Como bien sabe el lector de los artículos del cronista, éste no ha usado jamás el pronombre de primera persona en los trabajos consagrados a Córdoba --tampoco, por lo demás, en los restantes, ya de temática nacional, ya de internacional--. El "yo" resulta a menudo desagradable, cuando no odioso, y, de otra parte, es de muy arriesgado empleo en asuntos de una mínima envergadura.

En la ocasión presente, sin embargo, se hace obligado, malgré lui y a redropelo, su uso por imperativo del guión. Este no es otro que el trazado por la reluctancia de más de uno de sus amables corresponsales ante la circunstancia de que alguien no nacido en la tierra de Góngora y don Juan Valera aborde cuestiones de palpitante actualidad cordobesa de acuerdo con su vocación más que profesión de intelectual independiente, si es permitida la redundancia. Nacido en el dieciochesco barrio sevillano de San Lorenzo, de padres jiennenses, casado con una cordobesa de impecable pedigrí y padre de cordobeses, vino en 1975, por libre elección, de la tercera Universidad española a prestar sus ilusionados servicios a la flamante Alma Mater de la ciudad califal, con absorbente e insobornable entrega, al igual que tantos de sus colegas, a las tareas de enseñanza e investigación propias de la más alta institución docente. A poco de sumergirse de fond à comble en la excitante labor de consolidar el primer centro educativo de la provincia en una época de alegre y apresurada siembra de establecimientos superiores por toda la geografía peninsular e insular, tuvo la inmensa fortuna de aglutinar el admirable esfuerzo de incontables catedráticos, profesores y eruditos de toda la región cara a un magno acontecimiento. Porque, en efecto, el Primer Congreso de Historia de Andalucía poseyó --y, aun más insólito, sigue poseyendo-- el muy raro privilegio de gozar del aplauso unánime de la comunidad historiográfica del país, que lo ha enjuiciado como el paso más importante, cualitativa y cuantitativamente, dado hasta el presente en el conocimiento del pasado de nuestra tierra. Fue, en verdad, un momento estelar de la cultura española en el hervoroso y esperando despegue de la hazaña cívica que constituyó la Transición.

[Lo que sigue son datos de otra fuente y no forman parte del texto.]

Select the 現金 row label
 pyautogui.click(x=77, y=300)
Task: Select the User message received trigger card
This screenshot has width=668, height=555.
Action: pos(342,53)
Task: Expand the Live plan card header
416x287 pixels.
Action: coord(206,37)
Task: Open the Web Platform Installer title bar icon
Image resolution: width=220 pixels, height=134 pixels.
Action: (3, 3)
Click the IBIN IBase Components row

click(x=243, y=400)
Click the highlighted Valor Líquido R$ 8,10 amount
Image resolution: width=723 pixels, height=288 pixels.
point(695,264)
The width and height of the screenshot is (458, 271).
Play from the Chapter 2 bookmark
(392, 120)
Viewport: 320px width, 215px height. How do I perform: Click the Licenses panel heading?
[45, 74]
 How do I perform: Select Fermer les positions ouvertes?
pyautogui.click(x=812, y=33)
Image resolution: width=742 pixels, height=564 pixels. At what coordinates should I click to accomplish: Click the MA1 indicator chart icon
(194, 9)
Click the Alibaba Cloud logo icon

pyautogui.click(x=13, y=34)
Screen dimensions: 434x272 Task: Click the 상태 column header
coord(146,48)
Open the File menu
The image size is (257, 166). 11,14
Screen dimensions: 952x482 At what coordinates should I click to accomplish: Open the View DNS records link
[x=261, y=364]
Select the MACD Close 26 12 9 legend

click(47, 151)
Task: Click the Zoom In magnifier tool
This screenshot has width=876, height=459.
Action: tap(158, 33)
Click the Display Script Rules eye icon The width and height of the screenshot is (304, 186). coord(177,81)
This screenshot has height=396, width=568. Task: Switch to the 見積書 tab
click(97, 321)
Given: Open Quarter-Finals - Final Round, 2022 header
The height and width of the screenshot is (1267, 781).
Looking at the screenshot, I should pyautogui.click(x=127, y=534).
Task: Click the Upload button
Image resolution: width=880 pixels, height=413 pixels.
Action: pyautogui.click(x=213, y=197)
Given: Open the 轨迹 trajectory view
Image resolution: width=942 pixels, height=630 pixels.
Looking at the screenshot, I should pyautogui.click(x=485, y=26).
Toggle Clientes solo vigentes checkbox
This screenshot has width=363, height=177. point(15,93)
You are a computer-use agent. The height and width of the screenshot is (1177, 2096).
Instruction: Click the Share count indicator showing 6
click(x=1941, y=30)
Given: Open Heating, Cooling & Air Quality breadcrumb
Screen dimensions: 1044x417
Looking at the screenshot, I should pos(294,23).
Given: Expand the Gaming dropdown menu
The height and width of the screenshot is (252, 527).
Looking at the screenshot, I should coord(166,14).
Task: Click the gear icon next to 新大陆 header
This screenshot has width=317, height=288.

Como los vencedores de Azincourt, sus participantes bien pudieron exclamar "yo estuve allí..."

Después vinieron días y trabajos que tejieron una biografía que, con numerosas manquedades y errores y algún que otro acierto, estuvo permanentemente ennortada al progreso de sí misma y al de sus circundantes a través del ensanchamiento de su paralaje cultural. Por razones de proximidad, las buenas y patricias gentes de Córdoba centraron sus afanes y anhelos, vertidos casi indeficientemente a través de las páginas hospitalarias del Diario CORDOBA, que nunca requirieron acreditaciones ni carnets. Tal fue el motivo por el que, muy espaciadamente y solo cuando la cita con los deberes más inexcusables de su oficio semejaba inesquivable, se decidiera a afrontar públicamente, con la modesta medida que le es propia, temas de suma gravedad para el presente y, sobre todo, el porvenir de la ciudad de la que el articulista tiene la enorme fortuna de formar parte de su vecindario.

En tiempos de procelas y, muy singularmente, de problemas a primera vista irremontables como sucede hodierno, su animosa pluma se explanó con más voluntad que éxito por las zonas más arriscadas de las "cuestiones del día", a fin de contribuir, homeopáticamente, a la formación de una conciencia ciudadana para despejar las incógnitas del futuro inmediato y dejar expedito el camino para la realización plenificante de las generaciones más jóvenes, meta sagrada en cualquier sociedad y más cuando se rige por los principios de la democracia.

Estas son, en fin, las credenciales cordobesas mejor que cordobesistas del cronista para continuar en el tajo. Pero, naturalmente, siempre habrá tiempo para dejarlo si existen sectores que deseen patrimonializarlo.